Testo fornito:
Il soldato dell’esercito israeliano che ha ferito
Rehab Nazzal a Betlemme venerdì 11 dicembre 2015, sparandole ad una gamba, non
sapeva chi fosse. Non conosceva il suo nome; che è nata a Qabatiyah, vicino a
Jenin; che ha 55 anni e che è anche cittadina canadese; che insegna arte in una
scuola a Betlemme; che una delle sue esposizioni ha fatto arrabbiare
l’ambasciatore israeliano in Canada; o che sta scrivendo una tesi di dottorato
interdisciplinare che non si può sintetizzare in una frase, ma si occupa tra altre
cose degli armamenti contemporanei, compresi i droni e il fatto che prendano di
mira le capacità sensoriali degli esseri umani.
Ai fini della sua ricerca, Nazzal ha assistito alle
manifestazioni settimanali a Betlemme in via Al-Khalil, che dall’inizio di
ottobre è bloccata dal minaccioso muro di separazione e dalla torre di
controllo. Filma come vengono disperse le manifestazioni, accompagna i feriti
in ospedale, incontra le famiglie dei partecipanti arrestati e parla con i
residenti delle case colpite dai gas lacrimogeni e dal liquido puzzolente,
spruzzato da un veicolo militare noto come “La Puzzola”.
Come sempre, Nazzal quel venerdì aveva in mano una
cinepresa. Stava camminando in direzione opposta rispetto ai manifestanti, che
fuggivano verso sud poiché “La Puzzola” si stava avvicinando, minacciando di
spargere in ogni direzione il suo liquido disgustoso, che Israele ha sviluppato
come arma non letale. L’odore rivoltante impregna il corpo per parecchi giorni,
e nessun lavaggio lo toglie dai vestiti. Ma per amore della sua ricerca, Nazzal
ha deciso di dirigersi a nord, avvicinarsi il più possibile al veicolo “La
Puzzola” e filmarlo mentre era in azione.
Non ha sentito lo sparo; era concentrata sul veicolo.
Ma improvvisamente ha avvertito il dolore, come una bruciatura di sigaretta
sulla gamba. I suoi pantaloni e le scarpe si sono intrisi di sangue.
La sensazione di bruciore ed il rumore dello sparo ci
distoglie brevemente dal descrivere la ferita, anche solo per rispettare la
massima di Nazzal, che nessun evento deve essere isolato dal suo contesto.

Compiti assegnati:
a – Dove è nata Rehab Nazzal, secondo il testo su Rehab Nazzal?
b – Trascrivi dal testo su Rehab Nazzal il passo compreso tra "Come sempre, Nazzal" e "concentrata sul veicolo.", estremi inclusi.
c – Riscrivi in forma di elenco il paragrafo del testo su Rehab Nazzal che inizia con "Ai fini della sua ricerca", conservandone i fatti principali.
I dati riportati più avanti costituiscono materiale a sé, distinto dal testo su Rehab Nazzal.

Informazioni estratte:
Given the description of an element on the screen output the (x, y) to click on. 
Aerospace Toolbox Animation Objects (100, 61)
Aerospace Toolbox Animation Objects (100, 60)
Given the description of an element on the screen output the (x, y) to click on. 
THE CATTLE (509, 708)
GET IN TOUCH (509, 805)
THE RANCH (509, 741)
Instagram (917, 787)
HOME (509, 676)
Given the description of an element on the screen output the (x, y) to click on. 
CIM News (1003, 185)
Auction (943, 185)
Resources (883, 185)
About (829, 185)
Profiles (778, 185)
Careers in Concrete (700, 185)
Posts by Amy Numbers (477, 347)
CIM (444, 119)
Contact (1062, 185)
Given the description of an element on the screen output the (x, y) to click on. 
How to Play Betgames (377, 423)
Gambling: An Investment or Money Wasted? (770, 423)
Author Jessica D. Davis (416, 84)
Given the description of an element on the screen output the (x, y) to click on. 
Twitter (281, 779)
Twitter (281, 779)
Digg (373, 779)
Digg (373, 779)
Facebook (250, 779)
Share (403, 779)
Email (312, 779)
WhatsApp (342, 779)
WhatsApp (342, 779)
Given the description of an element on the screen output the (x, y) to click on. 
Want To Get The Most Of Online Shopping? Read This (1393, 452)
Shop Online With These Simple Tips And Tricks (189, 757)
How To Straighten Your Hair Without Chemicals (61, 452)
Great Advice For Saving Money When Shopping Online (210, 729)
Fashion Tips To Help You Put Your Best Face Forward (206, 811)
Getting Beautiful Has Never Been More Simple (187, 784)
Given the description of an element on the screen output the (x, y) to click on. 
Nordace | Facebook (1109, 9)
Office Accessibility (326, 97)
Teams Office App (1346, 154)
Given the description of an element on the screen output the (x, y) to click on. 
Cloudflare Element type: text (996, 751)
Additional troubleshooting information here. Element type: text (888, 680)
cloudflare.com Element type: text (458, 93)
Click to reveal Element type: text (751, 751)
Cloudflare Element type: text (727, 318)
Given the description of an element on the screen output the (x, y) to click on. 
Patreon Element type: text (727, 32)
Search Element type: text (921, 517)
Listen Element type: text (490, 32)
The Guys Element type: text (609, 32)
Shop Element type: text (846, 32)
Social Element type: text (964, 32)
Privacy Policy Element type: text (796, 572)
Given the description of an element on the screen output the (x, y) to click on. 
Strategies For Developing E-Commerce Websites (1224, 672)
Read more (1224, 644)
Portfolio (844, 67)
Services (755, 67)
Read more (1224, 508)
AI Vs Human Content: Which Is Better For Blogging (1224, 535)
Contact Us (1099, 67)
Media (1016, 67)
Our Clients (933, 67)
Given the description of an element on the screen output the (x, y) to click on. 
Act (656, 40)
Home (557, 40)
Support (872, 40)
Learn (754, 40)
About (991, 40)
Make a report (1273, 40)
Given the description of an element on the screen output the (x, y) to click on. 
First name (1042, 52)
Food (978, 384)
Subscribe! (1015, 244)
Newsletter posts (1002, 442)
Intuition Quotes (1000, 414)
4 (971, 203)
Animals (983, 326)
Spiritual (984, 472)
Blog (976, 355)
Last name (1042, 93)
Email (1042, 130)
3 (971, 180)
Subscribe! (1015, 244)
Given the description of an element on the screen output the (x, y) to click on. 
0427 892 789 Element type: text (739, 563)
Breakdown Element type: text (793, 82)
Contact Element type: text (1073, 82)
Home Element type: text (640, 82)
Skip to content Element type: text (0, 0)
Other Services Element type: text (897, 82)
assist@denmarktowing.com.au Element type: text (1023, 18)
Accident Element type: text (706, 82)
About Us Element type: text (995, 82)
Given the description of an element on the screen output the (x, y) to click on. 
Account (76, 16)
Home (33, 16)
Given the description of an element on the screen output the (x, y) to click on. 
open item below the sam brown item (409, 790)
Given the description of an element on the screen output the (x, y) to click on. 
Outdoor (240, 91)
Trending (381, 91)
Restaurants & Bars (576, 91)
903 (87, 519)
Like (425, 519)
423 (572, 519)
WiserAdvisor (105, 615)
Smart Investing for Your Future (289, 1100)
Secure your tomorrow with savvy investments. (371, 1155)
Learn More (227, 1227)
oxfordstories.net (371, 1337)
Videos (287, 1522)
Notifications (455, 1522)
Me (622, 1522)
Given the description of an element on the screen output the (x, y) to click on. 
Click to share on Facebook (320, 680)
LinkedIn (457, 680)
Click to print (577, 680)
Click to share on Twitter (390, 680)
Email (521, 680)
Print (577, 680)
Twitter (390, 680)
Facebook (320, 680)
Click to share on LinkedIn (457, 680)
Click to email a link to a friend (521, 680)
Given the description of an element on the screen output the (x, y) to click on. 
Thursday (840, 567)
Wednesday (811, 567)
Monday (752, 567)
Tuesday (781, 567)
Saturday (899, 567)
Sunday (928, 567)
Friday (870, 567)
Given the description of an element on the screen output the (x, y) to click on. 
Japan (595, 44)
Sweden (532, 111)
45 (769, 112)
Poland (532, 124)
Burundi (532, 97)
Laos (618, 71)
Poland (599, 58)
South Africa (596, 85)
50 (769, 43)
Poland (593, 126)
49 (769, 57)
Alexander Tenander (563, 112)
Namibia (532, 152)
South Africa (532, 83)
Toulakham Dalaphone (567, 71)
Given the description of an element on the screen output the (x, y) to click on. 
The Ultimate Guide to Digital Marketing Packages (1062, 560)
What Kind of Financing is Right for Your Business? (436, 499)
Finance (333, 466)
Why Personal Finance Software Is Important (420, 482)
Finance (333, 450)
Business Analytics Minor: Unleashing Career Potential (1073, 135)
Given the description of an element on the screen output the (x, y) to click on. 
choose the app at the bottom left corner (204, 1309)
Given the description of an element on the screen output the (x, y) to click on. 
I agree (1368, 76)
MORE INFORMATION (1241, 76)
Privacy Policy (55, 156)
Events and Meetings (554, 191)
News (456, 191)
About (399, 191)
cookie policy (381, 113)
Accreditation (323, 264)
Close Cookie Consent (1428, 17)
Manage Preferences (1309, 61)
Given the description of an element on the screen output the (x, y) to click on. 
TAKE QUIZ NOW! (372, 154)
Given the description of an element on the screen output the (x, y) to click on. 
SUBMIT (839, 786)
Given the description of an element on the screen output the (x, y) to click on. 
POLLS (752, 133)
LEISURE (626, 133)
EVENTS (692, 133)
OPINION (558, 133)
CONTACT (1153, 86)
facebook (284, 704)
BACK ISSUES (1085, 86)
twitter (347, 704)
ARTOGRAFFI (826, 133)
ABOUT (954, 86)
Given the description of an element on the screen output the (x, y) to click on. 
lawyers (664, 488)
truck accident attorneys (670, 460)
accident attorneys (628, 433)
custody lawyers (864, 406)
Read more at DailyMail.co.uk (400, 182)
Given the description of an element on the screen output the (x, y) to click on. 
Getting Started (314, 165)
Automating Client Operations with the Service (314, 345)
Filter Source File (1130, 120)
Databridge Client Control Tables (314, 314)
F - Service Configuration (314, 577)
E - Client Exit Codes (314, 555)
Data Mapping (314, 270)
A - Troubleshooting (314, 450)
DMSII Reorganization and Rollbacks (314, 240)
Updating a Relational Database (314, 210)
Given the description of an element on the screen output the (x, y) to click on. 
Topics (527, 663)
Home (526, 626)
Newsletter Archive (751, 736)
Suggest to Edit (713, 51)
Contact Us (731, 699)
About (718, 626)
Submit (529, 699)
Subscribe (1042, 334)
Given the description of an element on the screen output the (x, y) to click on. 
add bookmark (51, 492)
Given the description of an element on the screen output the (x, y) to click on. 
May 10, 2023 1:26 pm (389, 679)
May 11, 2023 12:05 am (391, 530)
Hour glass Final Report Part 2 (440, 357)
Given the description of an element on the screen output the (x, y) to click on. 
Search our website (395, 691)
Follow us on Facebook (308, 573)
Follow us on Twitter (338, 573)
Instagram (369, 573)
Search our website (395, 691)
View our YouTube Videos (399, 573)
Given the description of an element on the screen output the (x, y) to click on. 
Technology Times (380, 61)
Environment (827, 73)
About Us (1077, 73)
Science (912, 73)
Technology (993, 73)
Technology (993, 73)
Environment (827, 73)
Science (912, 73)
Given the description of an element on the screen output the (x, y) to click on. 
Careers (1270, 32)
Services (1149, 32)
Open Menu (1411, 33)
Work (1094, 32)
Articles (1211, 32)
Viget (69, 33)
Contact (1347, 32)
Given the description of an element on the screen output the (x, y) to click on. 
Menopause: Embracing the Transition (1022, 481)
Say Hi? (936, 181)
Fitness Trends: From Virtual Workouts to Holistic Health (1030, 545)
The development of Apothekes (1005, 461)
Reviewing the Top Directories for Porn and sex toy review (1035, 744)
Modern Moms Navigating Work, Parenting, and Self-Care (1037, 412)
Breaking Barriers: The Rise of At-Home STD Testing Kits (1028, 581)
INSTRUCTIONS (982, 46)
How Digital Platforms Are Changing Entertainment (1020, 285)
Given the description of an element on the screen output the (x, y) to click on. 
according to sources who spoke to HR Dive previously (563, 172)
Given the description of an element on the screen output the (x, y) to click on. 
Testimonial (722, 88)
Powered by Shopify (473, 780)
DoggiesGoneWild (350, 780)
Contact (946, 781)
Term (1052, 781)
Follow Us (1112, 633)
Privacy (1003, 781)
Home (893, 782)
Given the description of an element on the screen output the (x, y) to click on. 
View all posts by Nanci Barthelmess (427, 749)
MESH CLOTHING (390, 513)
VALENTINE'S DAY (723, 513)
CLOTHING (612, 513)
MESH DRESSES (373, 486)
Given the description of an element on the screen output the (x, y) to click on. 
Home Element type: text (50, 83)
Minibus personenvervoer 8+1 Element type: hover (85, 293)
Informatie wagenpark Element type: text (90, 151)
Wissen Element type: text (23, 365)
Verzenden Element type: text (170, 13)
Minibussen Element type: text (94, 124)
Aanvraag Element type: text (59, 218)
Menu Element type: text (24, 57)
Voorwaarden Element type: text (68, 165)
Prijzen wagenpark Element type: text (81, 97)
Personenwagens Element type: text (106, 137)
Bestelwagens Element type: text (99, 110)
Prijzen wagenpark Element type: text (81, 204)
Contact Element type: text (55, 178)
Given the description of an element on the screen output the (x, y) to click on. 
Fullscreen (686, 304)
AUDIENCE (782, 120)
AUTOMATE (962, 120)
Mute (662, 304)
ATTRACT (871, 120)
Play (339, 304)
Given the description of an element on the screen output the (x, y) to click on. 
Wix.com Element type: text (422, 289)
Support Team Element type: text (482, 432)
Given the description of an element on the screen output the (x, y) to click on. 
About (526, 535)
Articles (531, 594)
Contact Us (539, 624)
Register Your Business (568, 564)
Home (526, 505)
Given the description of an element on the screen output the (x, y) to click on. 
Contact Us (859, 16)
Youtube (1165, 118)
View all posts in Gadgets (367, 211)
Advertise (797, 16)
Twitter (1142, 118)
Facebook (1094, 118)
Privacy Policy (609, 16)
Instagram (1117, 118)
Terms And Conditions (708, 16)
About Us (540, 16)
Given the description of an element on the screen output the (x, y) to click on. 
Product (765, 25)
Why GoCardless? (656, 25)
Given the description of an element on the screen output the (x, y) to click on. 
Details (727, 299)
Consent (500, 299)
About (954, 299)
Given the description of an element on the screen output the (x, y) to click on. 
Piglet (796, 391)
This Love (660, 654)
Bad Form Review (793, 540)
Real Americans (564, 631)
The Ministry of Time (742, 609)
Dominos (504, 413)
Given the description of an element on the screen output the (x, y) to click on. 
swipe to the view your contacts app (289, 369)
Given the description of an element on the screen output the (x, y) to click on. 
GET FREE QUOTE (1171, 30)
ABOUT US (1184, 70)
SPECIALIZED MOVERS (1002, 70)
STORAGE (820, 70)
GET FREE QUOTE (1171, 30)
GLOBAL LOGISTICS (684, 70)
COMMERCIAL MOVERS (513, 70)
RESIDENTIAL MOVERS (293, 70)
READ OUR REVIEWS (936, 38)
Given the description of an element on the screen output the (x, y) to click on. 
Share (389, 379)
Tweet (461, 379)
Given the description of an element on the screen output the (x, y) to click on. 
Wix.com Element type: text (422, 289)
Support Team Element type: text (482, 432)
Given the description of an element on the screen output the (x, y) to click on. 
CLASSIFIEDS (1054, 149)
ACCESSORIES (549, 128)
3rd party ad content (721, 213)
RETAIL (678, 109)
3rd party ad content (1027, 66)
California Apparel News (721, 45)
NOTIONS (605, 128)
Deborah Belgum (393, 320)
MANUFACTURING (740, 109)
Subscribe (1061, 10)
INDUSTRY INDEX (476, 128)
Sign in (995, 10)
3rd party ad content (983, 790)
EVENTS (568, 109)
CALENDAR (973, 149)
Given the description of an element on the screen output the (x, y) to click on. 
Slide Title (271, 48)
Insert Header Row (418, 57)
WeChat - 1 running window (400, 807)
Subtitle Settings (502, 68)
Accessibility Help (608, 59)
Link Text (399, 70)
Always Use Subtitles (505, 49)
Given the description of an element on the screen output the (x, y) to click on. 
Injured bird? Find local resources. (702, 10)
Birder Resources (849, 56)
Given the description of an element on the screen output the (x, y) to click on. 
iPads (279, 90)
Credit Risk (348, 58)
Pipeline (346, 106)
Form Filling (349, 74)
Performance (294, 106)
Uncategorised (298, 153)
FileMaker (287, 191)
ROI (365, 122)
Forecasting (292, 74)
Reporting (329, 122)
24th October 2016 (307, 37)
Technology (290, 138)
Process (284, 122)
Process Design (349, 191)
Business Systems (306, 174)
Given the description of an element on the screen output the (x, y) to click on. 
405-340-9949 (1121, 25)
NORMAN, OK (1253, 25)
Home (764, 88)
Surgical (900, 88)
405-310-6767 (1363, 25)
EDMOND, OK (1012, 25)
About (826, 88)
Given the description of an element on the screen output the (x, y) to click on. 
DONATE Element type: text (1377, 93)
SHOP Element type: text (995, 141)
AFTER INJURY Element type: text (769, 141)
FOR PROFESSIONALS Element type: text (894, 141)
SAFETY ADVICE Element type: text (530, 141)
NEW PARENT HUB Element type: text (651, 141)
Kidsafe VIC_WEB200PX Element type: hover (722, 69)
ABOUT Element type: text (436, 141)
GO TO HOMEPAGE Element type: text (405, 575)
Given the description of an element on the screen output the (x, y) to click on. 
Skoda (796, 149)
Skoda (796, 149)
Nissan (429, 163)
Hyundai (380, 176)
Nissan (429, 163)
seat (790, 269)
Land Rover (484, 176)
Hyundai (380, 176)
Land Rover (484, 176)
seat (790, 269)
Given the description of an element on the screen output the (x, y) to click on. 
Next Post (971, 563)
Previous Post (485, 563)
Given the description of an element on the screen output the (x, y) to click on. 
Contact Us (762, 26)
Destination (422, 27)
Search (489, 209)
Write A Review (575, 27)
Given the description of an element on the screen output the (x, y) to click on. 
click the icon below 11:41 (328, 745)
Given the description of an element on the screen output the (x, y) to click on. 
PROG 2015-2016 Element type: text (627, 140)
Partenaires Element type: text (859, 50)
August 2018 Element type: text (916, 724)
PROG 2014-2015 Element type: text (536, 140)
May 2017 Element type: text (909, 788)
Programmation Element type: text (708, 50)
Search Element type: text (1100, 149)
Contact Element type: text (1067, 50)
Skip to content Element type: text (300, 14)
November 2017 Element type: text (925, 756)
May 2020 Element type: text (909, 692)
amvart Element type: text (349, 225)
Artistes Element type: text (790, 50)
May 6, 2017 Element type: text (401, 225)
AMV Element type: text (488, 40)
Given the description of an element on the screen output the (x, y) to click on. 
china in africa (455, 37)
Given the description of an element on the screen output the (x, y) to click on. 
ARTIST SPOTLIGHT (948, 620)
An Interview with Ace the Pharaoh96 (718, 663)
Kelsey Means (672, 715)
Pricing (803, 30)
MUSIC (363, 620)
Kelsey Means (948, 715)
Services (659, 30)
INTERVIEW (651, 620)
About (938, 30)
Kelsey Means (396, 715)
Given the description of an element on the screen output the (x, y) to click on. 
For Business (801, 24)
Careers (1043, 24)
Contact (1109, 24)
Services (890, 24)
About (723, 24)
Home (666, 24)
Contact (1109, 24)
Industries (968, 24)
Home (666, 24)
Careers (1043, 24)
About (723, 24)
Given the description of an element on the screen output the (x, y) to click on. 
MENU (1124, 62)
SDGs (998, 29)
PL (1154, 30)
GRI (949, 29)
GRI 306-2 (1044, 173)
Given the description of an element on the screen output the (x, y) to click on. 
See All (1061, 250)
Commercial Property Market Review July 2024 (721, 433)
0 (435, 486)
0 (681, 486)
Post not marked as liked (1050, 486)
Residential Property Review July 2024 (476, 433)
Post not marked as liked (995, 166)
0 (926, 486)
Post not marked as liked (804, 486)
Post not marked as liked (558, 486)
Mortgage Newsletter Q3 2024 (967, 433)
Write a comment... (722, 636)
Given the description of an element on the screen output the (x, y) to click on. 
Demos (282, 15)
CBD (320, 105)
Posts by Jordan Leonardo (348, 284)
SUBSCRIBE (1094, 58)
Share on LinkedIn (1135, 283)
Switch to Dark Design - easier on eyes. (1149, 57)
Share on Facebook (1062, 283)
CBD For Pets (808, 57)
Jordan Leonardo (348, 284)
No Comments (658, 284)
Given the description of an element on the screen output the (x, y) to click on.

Risposte ai compiti:
a – A Qabatiyah, vicino a Jenin.

b –
Come sempre, Nazzal quel venerdì aveva in mano una
cinepresa. Stava camminando in direzione opposta rispetto ai manifestanti, che
fuggivano verso sud poiché “La Puzzola” si stava avvicinando, minacciando di
spargere in ogni direzione il suo liquido disgustoso, che Israele ha sviluppato
come arma non letale. L’odore rivoltante impregna il corpo per parecchi giorni,
e nessun lavaggio lo toglie dai vestiti. Ma per amore della sua ricerca, Nazzal
ha deciso di dirigersi a nord, avvicinarsi il più possibile al veicolo “La
Puzzola” e filmarlo mentre era in azione.
Non ha sentito lo sparo; era concentrata sul veicolo.

c –
- Per la sua ricerca, Nazzal ha assistito alle manifestazioni settimanali in via Al-Khalil a Betlemme. Dall'inizio di ottobre la via è bloccata dal muro di separazione e dalla torre di controllo.
- Filma come vengono disperse le manifestazioni.
- Accompagna i feriti in ospedale.
- Incontra le famiglie dei partecipanti arrestati.
- Parla con i residenti delle case colpite dai gas lacrimogeni e dal liquido puzzolente spruzzato dal veicolo militare noto come "La Puzzola".